Lately several approaches have been proposed for using SONs to improve search in
P2P systems, partly addressing some of the aforementioned issues. While several papers
refer to clustering and semantic cluster creation, they usually apply classification
to generate groups of documents, and subsequently peers. In fact this is an important
feature that discerns completely unsupervised methods from methods that rely on some
background knowledge. Liu et al. [16] create groups of peers that are topologically near
each other, which they call clusters, and within each cluster specific peers are assigned
a set of predefined categories. Cohen et al. [6] propose associative overlays, which are
formed by peers that have provided answers to previous queries. Also they use possession
rule overlays, formed by having peers maintaining a list of other peers, with which
they index the same item. Parreira et al. [22] propose SONs for P2P web search. Their
method is based on rearranging the connections between peers to link friend peers to
each other. A similar approach is followed in [4], where the notion of acquaintances is
proposed. In [32], a P2P architecture where nodes are logically organized into a fixed
number of clusters is presented. The main focus of the paper is fairness with respect to
the load of individual nodes. The allocation of documents to clusters is done by classification,
so it is not unsupervised. In [18], clustering policies are proposed to generate
semantic clusters in super-peer networks. Particular emphasis is put on managing heterogeneous
data schemes. Clustering peers based on schemas is also studied in [21],
while in [1], GridVine is presented, which is about SONs based on schema mappings.
An approach for distributed document clustering based on k-means is presented in [12].
In [24], an approach for connectivity-based clustering that creates topological clusters,
which can be used as starting points for flooding, is presented. Tempich et al. [31]
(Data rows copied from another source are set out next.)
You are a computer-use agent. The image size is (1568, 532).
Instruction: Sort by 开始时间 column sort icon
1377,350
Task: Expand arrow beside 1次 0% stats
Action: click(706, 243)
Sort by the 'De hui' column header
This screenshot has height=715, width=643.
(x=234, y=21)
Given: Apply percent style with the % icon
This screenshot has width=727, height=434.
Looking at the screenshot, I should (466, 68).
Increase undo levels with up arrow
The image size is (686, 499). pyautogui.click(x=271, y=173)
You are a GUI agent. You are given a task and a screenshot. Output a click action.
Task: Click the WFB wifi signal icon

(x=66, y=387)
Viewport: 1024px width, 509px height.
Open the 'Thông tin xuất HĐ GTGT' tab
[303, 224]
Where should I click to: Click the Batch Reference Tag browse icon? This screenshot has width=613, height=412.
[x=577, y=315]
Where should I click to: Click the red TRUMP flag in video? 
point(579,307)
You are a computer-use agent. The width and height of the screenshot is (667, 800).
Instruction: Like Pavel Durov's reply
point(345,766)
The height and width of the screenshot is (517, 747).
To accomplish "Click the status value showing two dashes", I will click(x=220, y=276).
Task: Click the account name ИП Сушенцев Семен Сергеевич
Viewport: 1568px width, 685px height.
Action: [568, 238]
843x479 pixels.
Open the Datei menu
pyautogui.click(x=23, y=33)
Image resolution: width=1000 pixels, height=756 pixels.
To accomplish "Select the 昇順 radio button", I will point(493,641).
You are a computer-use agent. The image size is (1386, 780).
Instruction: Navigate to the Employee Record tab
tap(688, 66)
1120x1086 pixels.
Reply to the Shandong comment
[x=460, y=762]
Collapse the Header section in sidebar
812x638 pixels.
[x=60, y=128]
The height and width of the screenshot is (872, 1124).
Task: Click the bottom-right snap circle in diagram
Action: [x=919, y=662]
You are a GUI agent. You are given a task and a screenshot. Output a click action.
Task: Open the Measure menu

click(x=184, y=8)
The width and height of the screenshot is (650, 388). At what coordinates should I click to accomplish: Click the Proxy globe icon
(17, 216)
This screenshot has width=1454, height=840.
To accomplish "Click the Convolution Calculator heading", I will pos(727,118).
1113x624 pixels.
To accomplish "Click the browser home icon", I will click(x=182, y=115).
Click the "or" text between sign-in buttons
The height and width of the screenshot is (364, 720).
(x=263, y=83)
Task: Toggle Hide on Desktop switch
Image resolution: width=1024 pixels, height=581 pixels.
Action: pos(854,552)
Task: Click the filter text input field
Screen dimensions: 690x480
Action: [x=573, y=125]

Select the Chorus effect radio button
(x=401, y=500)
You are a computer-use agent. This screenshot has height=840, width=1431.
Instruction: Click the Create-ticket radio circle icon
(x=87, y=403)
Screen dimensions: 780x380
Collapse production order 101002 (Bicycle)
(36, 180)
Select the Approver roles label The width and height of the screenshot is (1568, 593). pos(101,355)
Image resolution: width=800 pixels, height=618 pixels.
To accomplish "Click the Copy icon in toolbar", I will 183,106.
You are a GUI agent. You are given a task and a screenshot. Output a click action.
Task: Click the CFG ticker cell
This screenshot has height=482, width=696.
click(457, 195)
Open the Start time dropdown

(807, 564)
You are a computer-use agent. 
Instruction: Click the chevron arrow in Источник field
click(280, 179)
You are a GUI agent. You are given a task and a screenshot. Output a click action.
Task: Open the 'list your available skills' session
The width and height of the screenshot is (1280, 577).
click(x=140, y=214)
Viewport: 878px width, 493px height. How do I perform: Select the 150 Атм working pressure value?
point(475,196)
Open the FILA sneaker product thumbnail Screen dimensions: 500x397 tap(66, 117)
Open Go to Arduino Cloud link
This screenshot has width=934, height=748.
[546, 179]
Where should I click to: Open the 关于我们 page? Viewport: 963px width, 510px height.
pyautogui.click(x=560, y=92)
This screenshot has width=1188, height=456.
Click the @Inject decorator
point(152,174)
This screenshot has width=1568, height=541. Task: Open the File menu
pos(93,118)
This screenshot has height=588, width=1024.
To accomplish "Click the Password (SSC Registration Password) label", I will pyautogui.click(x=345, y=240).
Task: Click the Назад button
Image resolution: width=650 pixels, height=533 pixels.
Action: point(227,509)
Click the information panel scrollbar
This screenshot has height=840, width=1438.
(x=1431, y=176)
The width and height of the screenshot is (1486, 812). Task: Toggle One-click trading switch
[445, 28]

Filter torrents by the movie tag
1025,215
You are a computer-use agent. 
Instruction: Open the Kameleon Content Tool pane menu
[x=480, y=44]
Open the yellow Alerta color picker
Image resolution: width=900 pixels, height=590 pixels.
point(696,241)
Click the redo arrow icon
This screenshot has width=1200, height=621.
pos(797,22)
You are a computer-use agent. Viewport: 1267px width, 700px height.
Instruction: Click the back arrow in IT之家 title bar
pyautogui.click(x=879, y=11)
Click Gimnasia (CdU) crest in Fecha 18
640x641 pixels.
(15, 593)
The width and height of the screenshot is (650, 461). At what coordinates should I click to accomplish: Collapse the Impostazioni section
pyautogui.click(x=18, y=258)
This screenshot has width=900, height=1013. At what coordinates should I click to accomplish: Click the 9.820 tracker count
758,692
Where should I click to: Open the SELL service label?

present an approach where peers join overlay networks based on observations about
queries that were successfully answered by other peers. This information is later used
to direct searches only to peers that are likely to answer the query.
Hierarchical SONs have also been proposed in the literature, mainly because of
their efficiency. In [15], the authors present HSPIR, an approach to index documents in
the network hierarchically, in order to support efficient distributed information retrieval.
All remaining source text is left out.